Учти, если я теперь закрою за тобой дверь, пути назад уже не будет. Это я тебе говорю, Хоакин Алколар!
— Ты хочешь, чтобы я ушла?
— Это ты хочешь. И поэтому не считаю нужным задерживать тебя. Уходи. Такой женщине, как ты, нечего делать в моем доме! — гневно кричал Хоакин. — Если позволишь, я даже готов упаковать твои вещи, — издевательски предложил он. — Не ожидала такого исхода?
— От тебя я именно этого и ожидала, в противном случае не ушла бы в тот раз, который ты сейчас вменяешь мне в вину. Я отлично знала, что на исходе этого года ты изобретешь способ выставить меня из своего дома. Потому что ты не в состоянии быть с одним человеком дольше. Таково же твое многолетнее правило?
— Оригинально, — проговорил он, изображая безразличие. — Но теперь у тебя нет причин для такого умозаключения. Еще вчера я предлагал тебе замужество. Но ты отказала мне. Именно ты не желаешь стабильных отношений, как и не хочешь признать, что тебя тянет к Рамону. Вот и ступай к нему, я тебя не задерживаю.
— Ты даже не допускаешь мысли о своей ошибке. А твои ошибки повсюду. Не говоря о недоверии ко мне и брату, ты перестал сознавать себя. Если раньше ты не давал заблуждаться относительно твоих чувств ко мне, то теперь хочешь внушить, будто искренне и трепетно любишь меня, а я, подлая, изменяю тебе с братом.
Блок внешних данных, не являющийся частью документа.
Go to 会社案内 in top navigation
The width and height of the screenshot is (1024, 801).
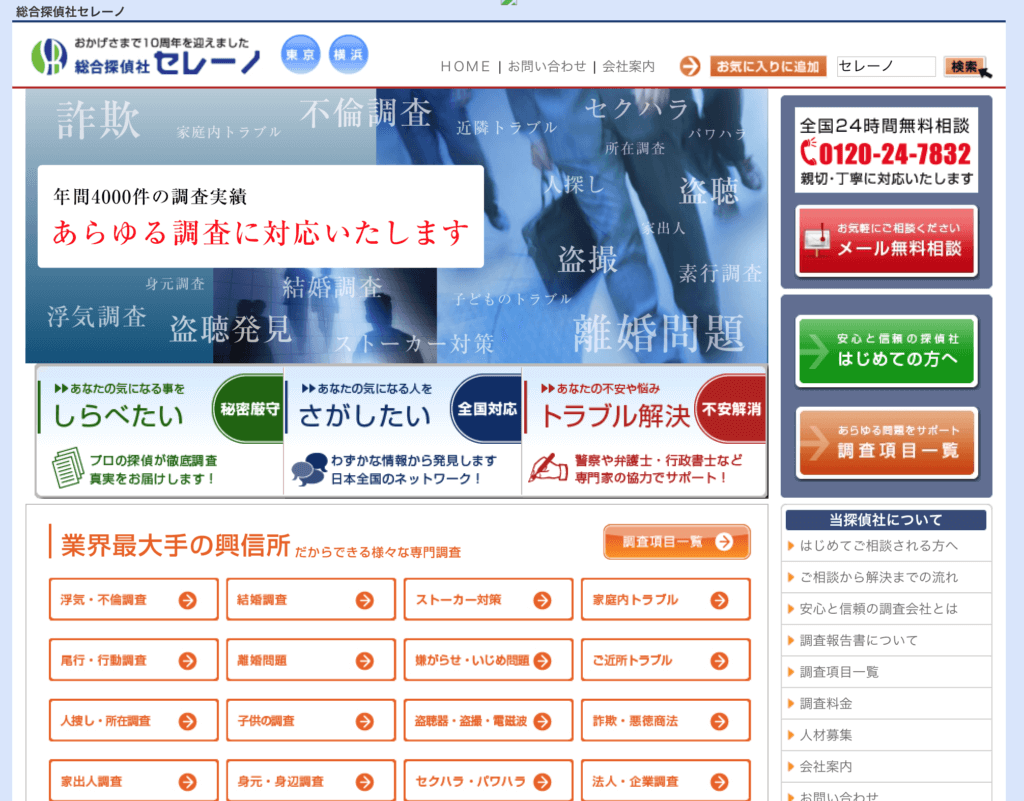[x=628, y=67]
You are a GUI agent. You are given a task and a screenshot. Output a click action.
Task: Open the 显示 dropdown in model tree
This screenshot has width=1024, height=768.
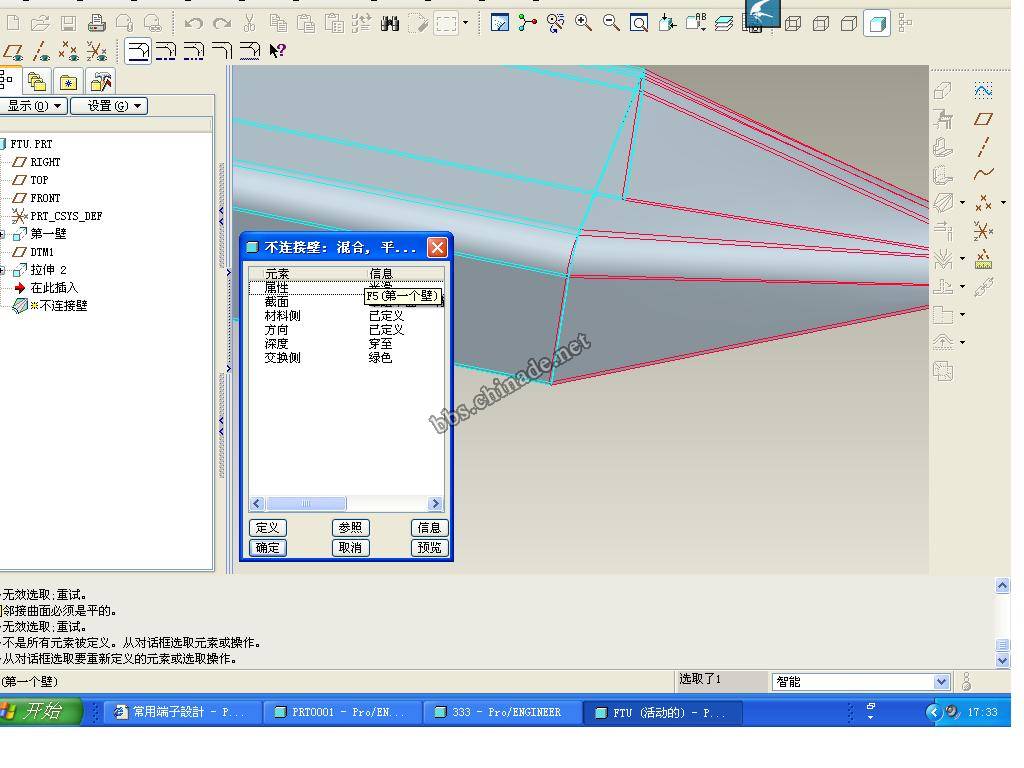coord(34,106)
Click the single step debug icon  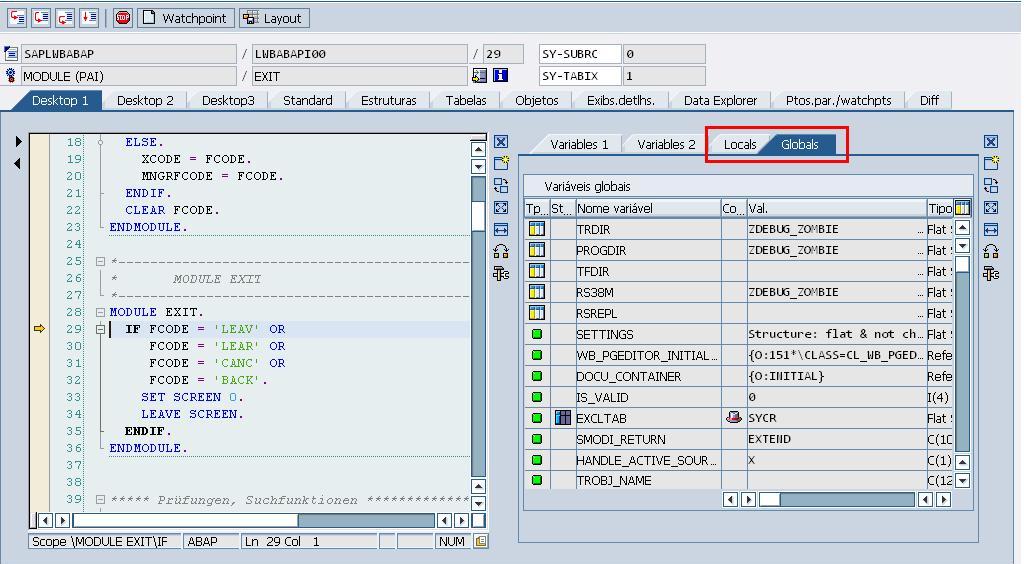(x=17, y=18)
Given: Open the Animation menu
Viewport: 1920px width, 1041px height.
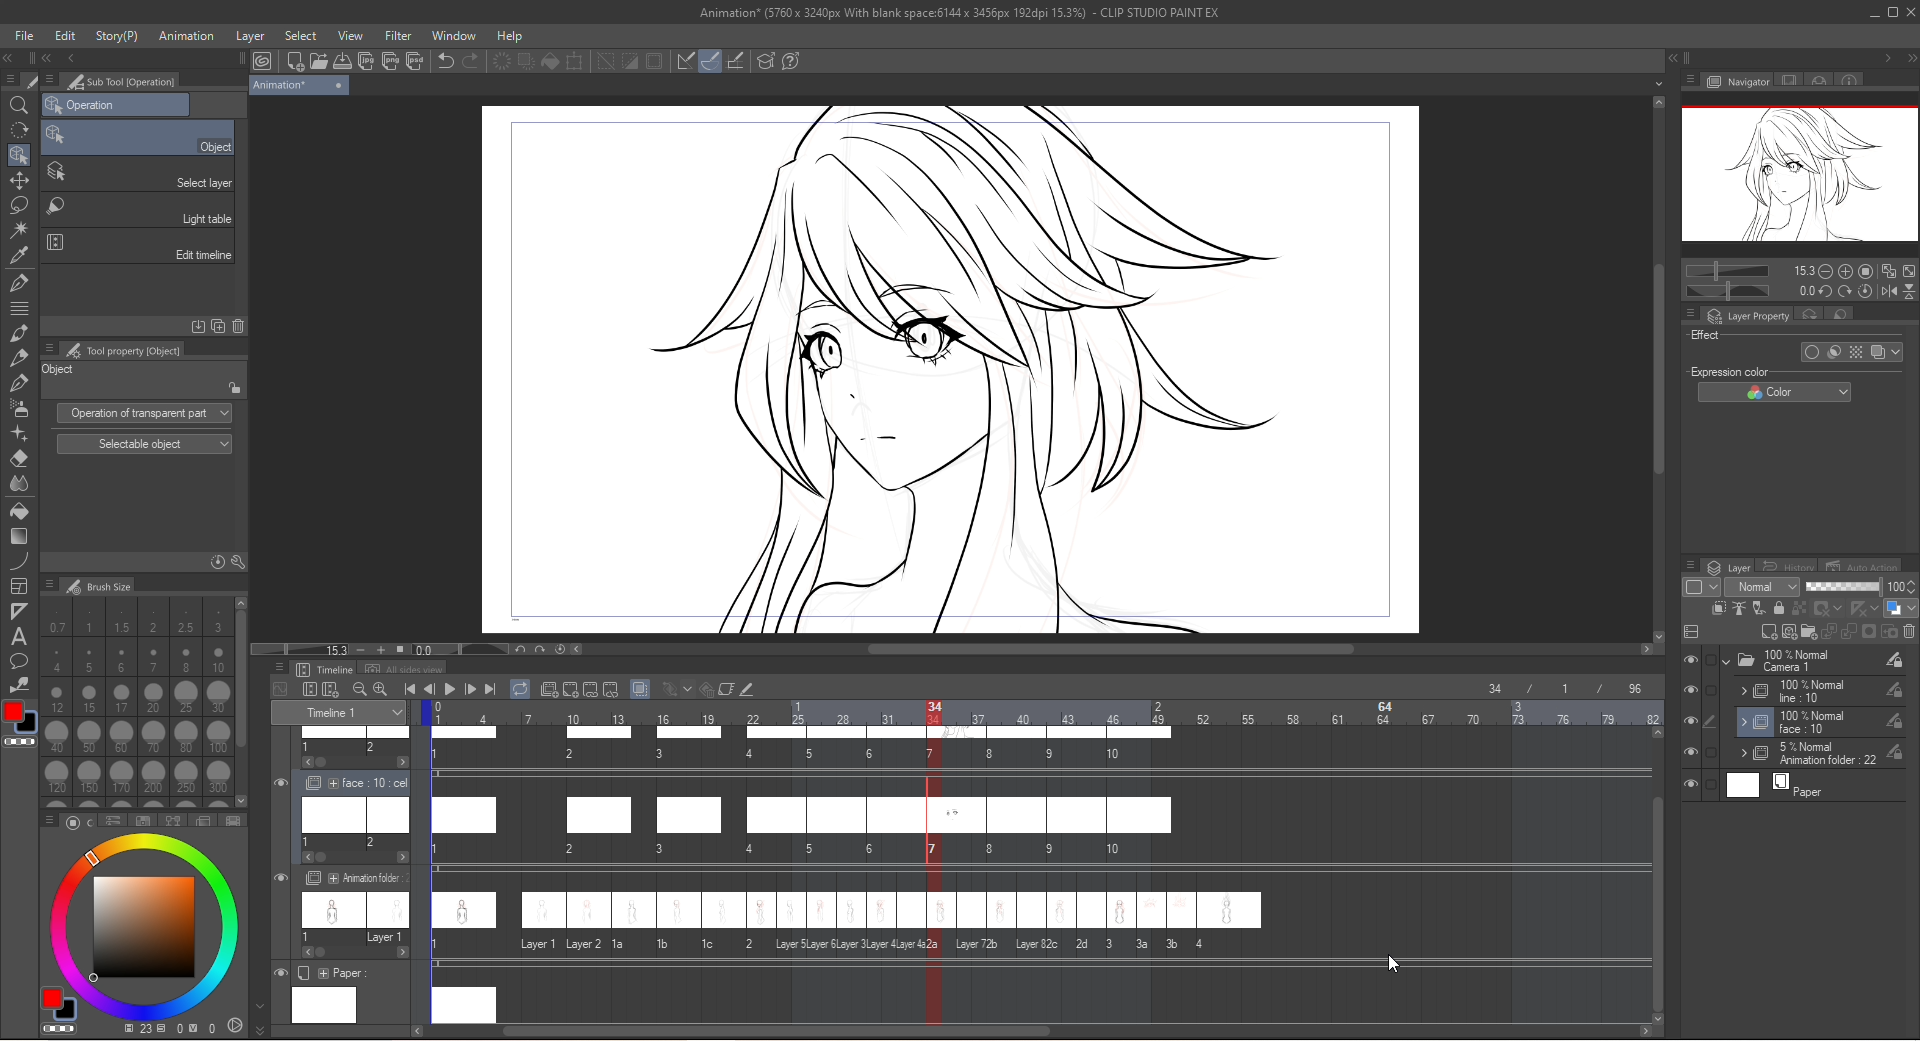Looking at the screenshot, I should [186, 36].
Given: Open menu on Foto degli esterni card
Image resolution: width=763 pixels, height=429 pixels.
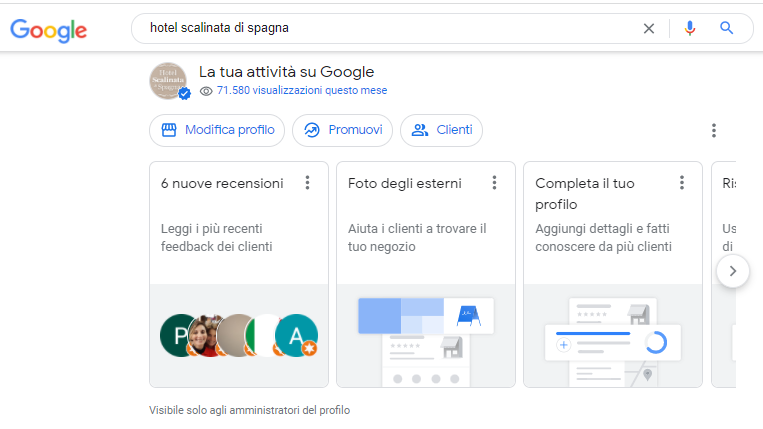Looking at the screenshot, I should (494, 183).
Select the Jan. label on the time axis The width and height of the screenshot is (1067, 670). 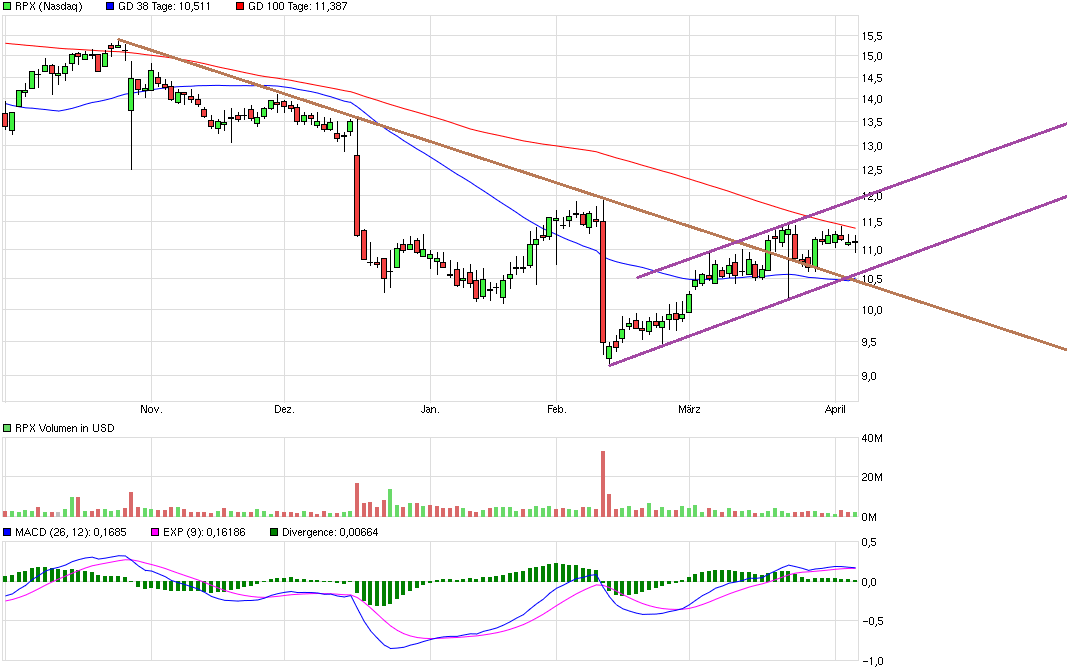tap(430, 409)
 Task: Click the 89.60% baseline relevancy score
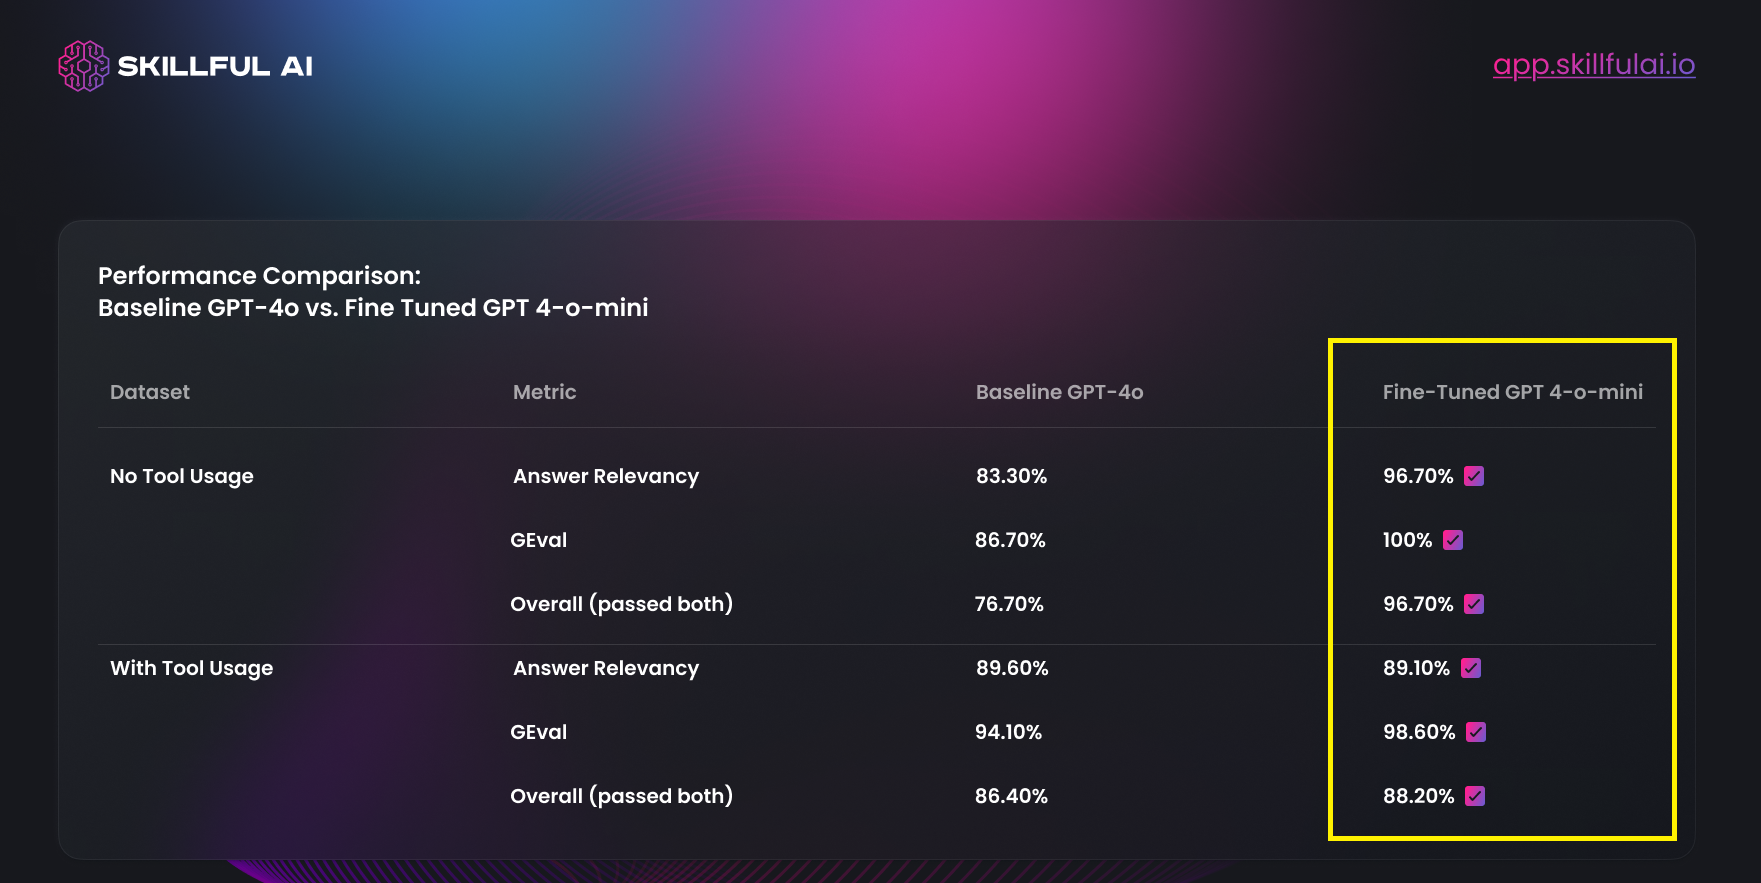pyautogui.click(x=1012, y=668)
Советую посмотреть на твой календарь, в котором ты собственноручно делал пометки, с наслаждением бередя мне сердце близящимся расставанием. А Рамон тут совершенно ни при чем. Это очевидно для всех, кроме тебя.
— Чудненько… Но почему же это не очевидно для меня?
— Не знаю. Но если ты думаешь, что я вновь побегу за спасением к Району, это не так. Тогда я приняла его помощь, потому что была в полном отчаянии. Решение уйти созрело внезапно, потому что ты не дал мне другого выхода. А Рамон был настолько великодушен, что ничего не требовал взамен. Он сделал все, чтобы разбудить во мне чувство собственного достоинства. Сегодня все обстоит иначе. Мне не нужен костыль чтобы просто уйти из твоей жизни, как ты того и хотел. Уйти навсегда и не напоминать тебе о своем существовании.
— Но если ты не изменяла мне, если тебя ничего не связывает с моим братом, то почему же ты ответила отказом на мое предложение?! — искренне недоумевая, воскликнул Хоакин.
— Да потому что ты никогда не любил меня, не любишь и полюбить не сможешь! Ведь это ясно как день. И я не желаю больше заблуждаться. Весь этот год я верила, что скорбная доля отверженной минует меня. Делала все, чтобы ты только был доволен мною. Уступала во всем, подчинялась безоговорочно. И все для того, чтобы быть изгнанной в урочный день по той лишь причине, что ты придумал себе правило одного года. Любящий человек так себя не ведет!
— К сожалению, я Алколар, — тихо напомнил Хоакин.
— К сожалению, это правда…
— И все же я не верю тебе, Кассандра. Ты меня не убедила.
— Твои проблемы, — коротко бросила она.
— Ты остаешься со мной в больнице, приезжаешь сюда… Почему? На что ты рассчитываешь?
— Ни на что. Тебе нужна была помощь, и я готова была оказать тебе ее.
— Какая жертвенность! — насмешливо воскликнул мужчина. — И все же, чьего ребенка ты носишь? Моего или Рамона?
— Ты глух, ты слеп, ты бездушен! Не все ли тебе равно? Если бы ты хотел это знать, то расслышал бы мой ответ! С тех пор, как мы повстречались, моя жизнь замкнулась на тебе! — в отчаянии вскричала Кассандра. — Ты был единственной моей мыслью, моей болью. Я верила, что ты моя судьба! Я смирилась с этим, невзирая на ту боль, что ты мне причинял своим безразличием. Потому что никого и никогда я так не любила и вряд ли смогу полюбить!